▸ **Task requirements**
Could you pick up the article on Egypt's natural gas price increases after its final sentence and continue writing it?

▸ **Excerpt to read**
CAIRO: Egypt said on Saturday it was raising the price of natural gas for home and commercial use by up to 75 percent, the latest move in an IMF-backed austerity program that has left many Egyptians struggling to make ends meet.
The increases follow hikes to fuel, electricity and public transport prices that are part of a $12 billion IMF loan program signed in 2016 that aims to lure back investors and lift the economy battered by political turmoil since 2011.
The government statement published in the Official Gazette said that, effective Aug. 1, the price for consuming up to 30 cubic meters of gas had been set at 0.175 Egyptian pounds ($0.0098) per cubic meter, up from 0.100 pounds.
The price for consuming between 30 and 60 cubic meters was set at 0.250 pounds, up from 0.175 pounds, while consumption of more than 60 cubic meters was set at 0.300 pounds from 0.225 pounds.

▸ **Data below**
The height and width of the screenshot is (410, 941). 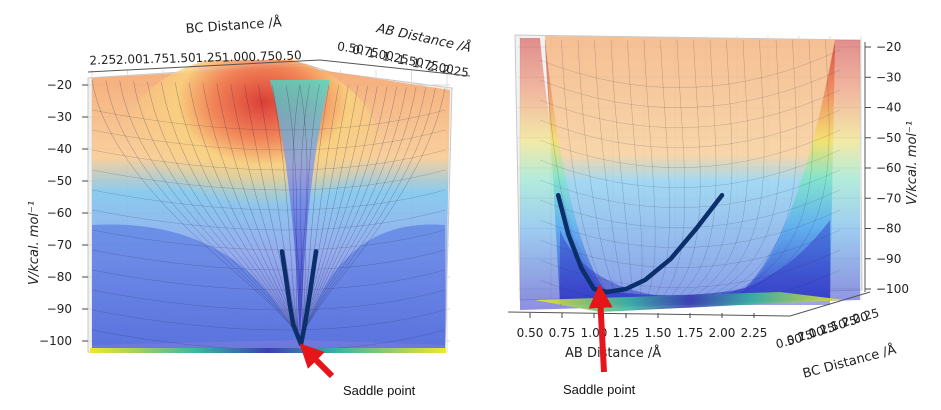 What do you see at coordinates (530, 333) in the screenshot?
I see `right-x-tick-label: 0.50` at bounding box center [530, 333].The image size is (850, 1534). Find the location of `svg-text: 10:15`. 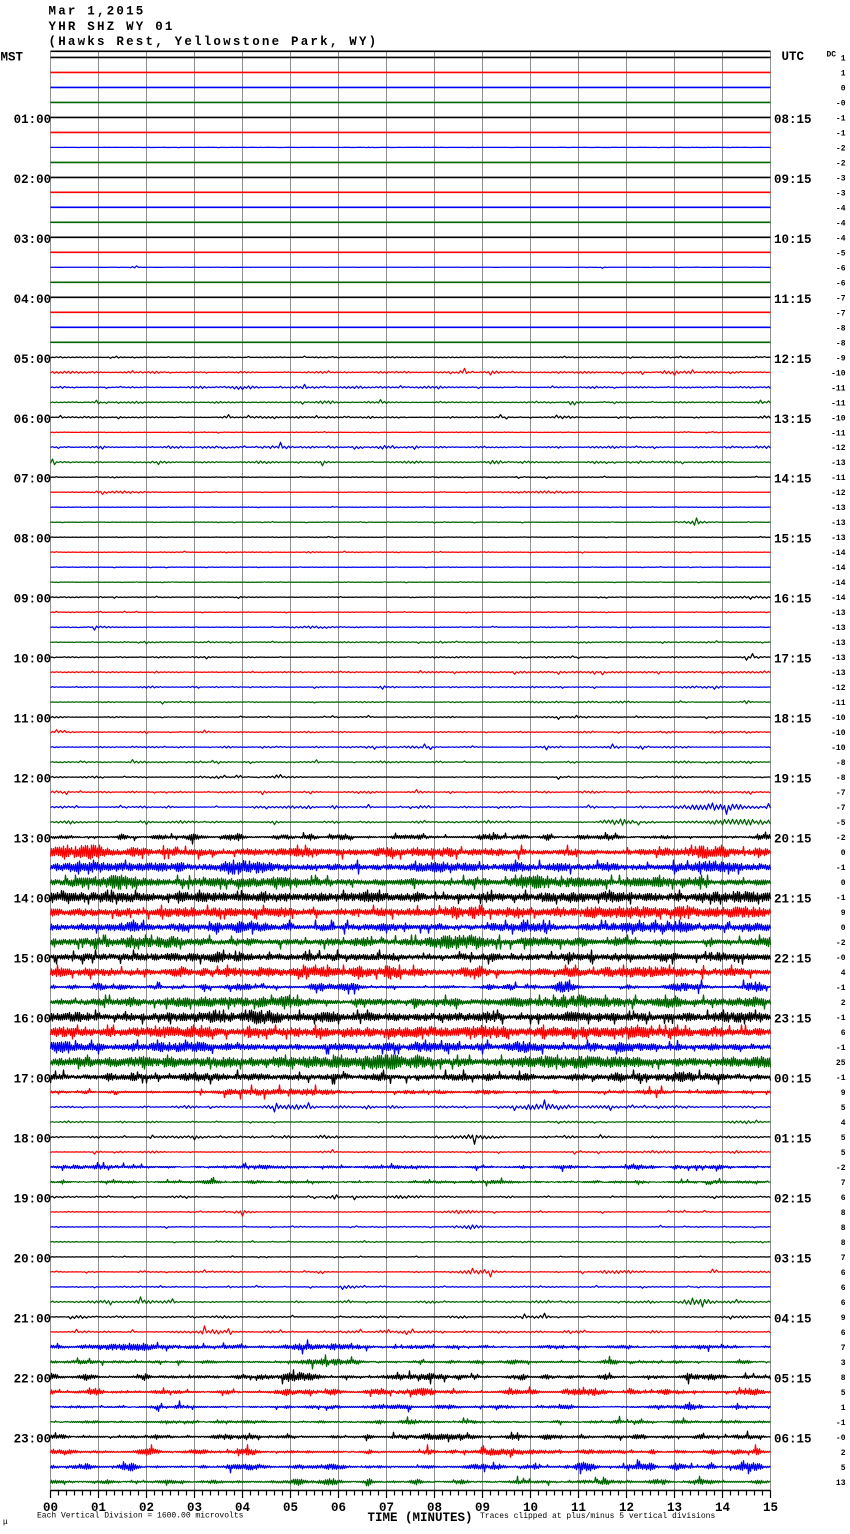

▸ **Exercise response**
The statement did not specify the timeframes over which the consumption levels apply. But officials said they covered the usual billing period, which is monthly in Egypt.
Price hikes under the three-year IMF program helped drive up Egypt’s annual urban consumer inflation rate to 14.4 percent in June. Analysts said the impact of cutting energy subsidies was feeding through to the broader economy faster than expected.

($1 = 17.8500 Egyptian pounds)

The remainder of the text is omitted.